Warning does not mean release from responsibility
The restaurant operator argued that there were clear signs posted, and that Ms. Li was the one who was not paying attention while walking, so she should take responsibility. However, the Shanghai Changning District People's Court had a different opinion.
According to the ruling on the case, reported by The Paper on April 10, the law stipulates that restaurants have an obligation to ensure the safety of their customers. In this case, the presence of a general warning sign in advance is not enough to absolve them of liability.
The court found that when Ms. Li first walked through the hallway, the floor was dry. However, after the employee mopped the floor with a wet mop, there was no additional warning, making the floor dangerous without the customer being warned in time. The fall occurred just seconds later, in the same hallway that had just been mopped.

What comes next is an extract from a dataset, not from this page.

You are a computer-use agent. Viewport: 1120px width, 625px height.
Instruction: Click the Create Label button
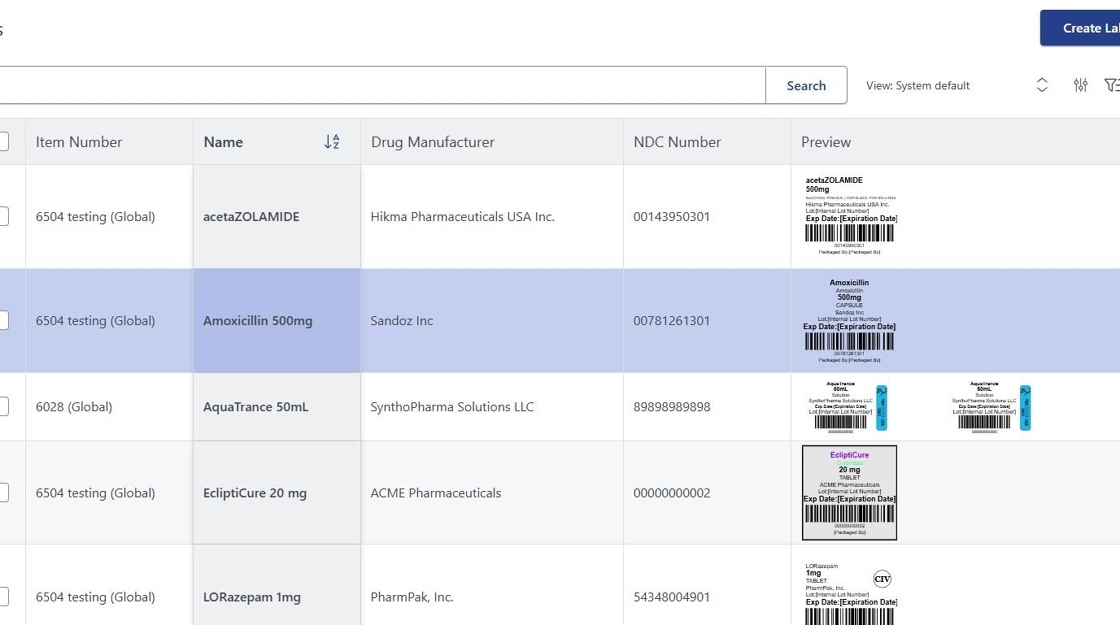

Therefore, the court determined that the restaurant operator had failed to fully perform his duty to warn, leading directly to the accident.
However, Ms. Ly herself was partly responsible for not paying attention to the floor while walking. The court considered the degree of fault of both parties and the reasonableness of the lawsuit request to make a judgment.
As a result, the court ordered the restaurant to compensate Ms. Li for medical expenses, loss of income, care and nutrition fees, etc., totaling 44,000 yuan (about 1.5 billion VND). Neither the plaintiff nor the defendant appealed after the first instance judgment.